New Details In Homeless Woman’s Murder

Sonny Delong was bound over to stand trial following a preliminary hearing Friday morning in Douglas County Court. He’s accused of starting a fire that caused the death of Amanda Brown on May 6th.

Judge John Huber made the decision after lengthy testimony from Omaha Police Officer Derrick Mois. According to that testimony, Brown and her boyfriend had left the downtown library between 7:30 p.m. and 8:30 p.m. before heading to get food near 16th and Farnam, finally walking to 14th and Mason where the two had been living in a “makeshift shelter.”

According to the boyfriend’s testimony, after he and Brown were winding down for the night, which included Brown taking her prescribed sleeping medication, Delong had ventured into the area where Brown and her boyfriend were living.

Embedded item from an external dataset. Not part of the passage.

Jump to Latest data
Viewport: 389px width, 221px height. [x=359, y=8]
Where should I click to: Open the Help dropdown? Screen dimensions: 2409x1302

Witness interviews described a past history between Delong and Brown that included a brief time of dating, verbal and physical abuse.


Amanda Brown

When Delong approached he made demands that they get up and get out of the structure, otherwise he would set it on fire. Brown’s boyfriend tried waking her, but flames had already ignited in the far corner and quickly grew. Detective Mois was told the structure was made of railroad ties, cardboard and other pieces of wood and blankets. The flames grew quickly and the intensity caused debris to collapse in the front entrance. By this time, the boyfriend was able to escape but not with Brown.

That is when, according to Mois, the two men tried to make their way to Brown who was trapped inside, who by now was awake but screaming. They couldn’t get to her and she eventually grew quiet. Mois described that autopsy report indicating Brown died of thermal burns.

Delong’s defense attorney Cindy Tate alluded to the fact that the state’s star witness, the boyfriend, was a weak connection and it wasn’t strong enough to pin the murder on Delong. Judge Huber decided against her.

Delong was bound over to stand trial on felony murder in the first-degree, which is slightly different than a regular first-degree murder charge. In this case the state alleges that Delong set fire to the structure causing Brown’s death. The death penalty is still the maximum charge, although prosecutors made no indication if they would seek that sentence.